I realized, all of these things that I am—the labels put on my race, the labels put on my class, and the labels put on my gender—are just technologies. And while technology in this modern world differs from the type of technology at home, I see that these labels, a technology that has existed from the very start, is what makes you feel that you can abuse me and have power over me. 

It’s peculiar to learn about enslavement in such a disconnected way, as if it’s something that our society is not deeply rooted in every day. Although the people in this new world live knowing that slavery is a truth, they don’t seem to accept that it is their truth. This detachment is probably a blessing; it’s something you simply must acknowledge to be accepted in this society. But for me, slavery is personal experience that I must haul around as baggage. As I indulge myself to learn more about the ways of why you and your family have damaged me, I am deeper engrossed into the memories and details, making it inescapable. There is no detachment. There is no escape from the evocations of your abuse that consciously enter my mine, which is why I never plan on returning to you. I need this time, and perhaps the rest of time, to heal. And I have found healing in the Love Ethic, a concept of which you will never have, as you have neither love nor ethic in your heart. I came across one piece of work that I found particularly inspiring. In this, a young artist and activist is interviewed, and she states, “The people in my community need to and should feel loved and safe.” My family and loved ones served you for years. You were nothing without us, yet you treated us like nothing. We were your community, but rather than giving us love and safety, you controlled us with violence and fear. 

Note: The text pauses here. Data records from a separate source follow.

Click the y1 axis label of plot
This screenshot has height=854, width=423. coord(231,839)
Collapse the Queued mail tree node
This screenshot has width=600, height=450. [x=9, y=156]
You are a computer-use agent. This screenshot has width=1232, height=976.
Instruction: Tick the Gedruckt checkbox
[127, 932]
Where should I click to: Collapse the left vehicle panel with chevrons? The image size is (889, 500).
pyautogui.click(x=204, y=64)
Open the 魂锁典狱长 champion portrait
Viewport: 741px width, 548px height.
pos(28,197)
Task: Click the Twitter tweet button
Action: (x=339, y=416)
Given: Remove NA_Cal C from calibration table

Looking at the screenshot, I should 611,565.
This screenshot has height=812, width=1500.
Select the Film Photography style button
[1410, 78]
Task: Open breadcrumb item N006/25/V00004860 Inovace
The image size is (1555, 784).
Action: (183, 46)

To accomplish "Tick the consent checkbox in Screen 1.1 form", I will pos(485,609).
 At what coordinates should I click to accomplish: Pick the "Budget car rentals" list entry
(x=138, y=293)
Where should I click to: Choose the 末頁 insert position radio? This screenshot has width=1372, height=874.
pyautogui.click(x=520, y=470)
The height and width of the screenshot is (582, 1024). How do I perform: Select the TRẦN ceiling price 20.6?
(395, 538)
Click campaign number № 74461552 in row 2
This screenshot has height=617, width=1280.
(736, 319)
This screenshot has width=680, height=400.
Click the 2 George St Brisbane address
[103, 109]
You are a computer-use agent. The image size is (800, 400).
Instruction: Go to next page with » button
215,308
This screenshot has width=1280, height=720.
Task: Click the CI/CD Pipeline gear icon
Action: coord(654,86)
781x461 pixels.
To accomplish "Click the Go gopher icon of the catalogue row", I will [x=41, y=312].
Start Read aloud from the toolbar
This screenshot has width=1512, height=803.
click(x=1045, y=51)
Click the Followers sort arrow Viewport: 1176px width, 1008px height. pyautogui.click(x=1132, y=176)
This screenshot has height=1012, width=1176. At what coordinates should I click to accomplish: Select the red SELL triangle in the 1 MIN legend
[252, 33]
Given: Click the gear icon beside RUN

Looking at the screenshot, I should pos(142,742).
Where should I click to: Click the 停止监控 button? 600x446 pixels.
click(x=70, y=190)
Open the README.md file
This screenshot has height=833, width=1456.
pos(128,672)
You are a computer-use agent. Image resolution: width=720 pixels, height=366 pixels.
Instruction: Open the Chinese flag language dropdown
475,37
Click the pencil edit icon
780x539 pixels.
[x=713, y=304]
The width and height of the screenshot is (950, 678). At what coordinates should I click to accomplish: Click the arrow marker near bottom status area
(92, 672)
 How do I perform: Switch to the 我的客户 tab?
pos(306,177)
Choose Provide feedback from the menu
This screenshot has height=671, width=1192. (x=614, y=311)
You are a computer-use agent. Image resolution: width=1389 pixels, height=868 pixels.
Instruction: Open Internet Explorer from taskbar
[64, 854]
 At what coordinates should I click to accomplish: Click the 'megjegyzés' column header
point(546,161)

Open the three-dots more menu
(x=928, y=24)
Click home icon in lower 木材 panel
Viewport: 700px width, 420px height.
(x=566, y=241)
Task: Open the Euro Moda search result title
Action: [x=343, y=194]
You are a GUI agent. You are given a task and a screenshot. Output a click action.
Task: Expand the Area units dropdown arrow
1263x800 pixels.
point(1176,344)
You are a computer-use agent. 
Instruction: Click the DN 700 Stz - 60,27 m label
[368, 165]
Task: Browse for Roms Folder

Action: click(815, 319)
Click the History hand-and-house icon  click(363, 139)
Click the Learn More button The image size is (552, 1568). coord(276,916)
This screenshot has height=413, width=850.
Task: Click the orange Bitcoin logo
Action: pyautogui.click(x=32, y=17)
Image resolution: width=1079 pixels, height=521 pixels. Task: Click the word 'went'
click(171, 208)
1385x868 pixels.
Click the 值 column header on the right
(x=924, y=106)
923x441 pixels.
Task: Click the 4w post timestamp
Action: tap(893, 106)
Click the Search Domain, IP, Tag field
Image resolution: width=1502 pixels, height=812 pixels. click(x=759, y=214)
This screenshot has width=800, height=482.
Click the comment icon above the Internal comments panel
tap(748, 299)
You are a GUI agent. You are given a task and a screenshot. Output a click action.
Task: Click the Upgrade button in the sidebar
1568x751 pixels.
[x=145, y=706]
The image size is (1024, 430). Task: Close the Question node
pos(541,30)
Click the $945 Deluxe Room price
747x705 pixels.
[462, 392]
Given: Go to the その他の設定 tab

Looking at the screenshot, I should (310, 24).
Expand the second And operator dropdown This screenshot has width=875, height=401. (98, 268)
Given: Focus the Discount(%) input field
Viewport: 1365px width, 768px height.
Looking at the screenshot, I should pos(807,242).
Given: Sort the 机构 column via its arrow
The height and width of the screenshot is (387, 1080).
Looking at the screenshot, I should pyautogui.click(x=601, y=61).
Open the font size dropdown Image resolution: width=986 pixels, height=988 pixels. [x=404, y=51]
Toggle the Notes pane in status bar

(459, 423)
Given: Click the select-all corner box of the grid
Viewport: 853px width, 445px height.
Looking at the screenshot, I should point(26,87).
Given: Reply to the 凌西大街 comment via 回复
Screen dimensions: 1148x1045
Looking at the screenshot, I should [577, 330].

I think that back home, I was afraid of being alone. Perhaps that’s why I could never bring myself to hate you; your company and your presence made me feel some sort of security. But now that I am separated from you, completely alone in this world, I recognize that, just as Ms. Bell Hooks says, I have the right to be free, to live fully and well. With this freedom I now have, I will do what you never did for me—I will look after my own people. There are still ones like you in the modern world. I have observed it, and I will make it my duty that those that they oppress and mistreat will know that they can find love and safety where I am. It’s something that I wish you had done for me, something I long for you to do for the others, and something that I recognize you will never be capable of.